What to produce
Your task is to copy every line below that contains the word "agent".

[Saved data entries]

# # #

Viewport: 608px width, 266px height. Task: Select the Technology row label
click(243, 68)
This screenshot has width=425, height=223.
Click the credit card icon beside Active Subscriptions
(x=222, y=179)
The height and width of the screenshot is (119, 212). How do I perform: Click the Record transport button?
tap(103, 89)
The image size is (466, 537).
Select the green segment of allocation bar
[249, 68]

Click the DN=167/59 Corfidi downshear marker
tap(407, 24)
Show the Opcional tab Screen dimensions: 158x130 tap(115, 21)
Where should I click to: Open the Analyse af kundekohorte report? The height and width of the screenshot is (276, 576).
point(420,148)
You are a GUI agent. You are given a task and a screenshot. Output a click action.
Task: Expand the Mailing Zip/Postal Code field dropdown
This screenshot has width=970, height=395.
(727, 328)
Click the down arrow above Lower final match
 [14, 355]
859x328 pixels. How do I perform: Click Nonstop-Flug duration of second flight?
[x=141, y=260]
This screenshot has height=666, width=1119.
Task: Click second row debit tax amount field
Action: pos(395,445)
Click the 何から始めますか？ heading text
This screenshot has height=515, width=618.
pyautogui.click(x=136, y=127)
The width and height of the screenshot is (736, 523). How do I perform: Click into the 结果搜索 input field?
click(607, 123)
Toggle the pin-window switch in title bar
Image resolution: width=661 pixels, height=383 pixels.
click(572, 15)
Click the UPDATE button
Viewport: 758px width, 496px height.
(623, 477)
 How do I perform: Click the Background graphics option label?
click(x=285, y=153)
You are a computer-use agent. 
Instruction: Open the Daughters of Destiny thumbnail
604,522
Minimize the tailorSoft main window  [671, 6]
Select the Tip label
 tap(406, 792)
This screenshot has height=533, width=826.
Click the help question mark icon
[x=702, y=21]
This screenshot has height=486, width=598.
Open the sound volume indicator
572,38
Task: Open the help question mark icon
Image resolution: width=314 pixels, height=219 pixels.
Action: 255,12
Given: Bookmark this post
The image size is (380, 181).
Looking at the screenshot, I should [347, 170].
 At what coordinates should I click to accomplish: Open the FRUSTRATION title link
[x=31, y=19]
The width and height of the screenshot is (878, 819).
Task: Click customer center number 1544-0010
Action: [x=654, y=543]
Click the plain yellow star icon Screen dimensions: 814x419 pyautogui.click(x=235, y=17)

# # #

Task solution
You are a GUI agent. You are given a task and a screenshot. Output a click action.
You are a computer-use agent. 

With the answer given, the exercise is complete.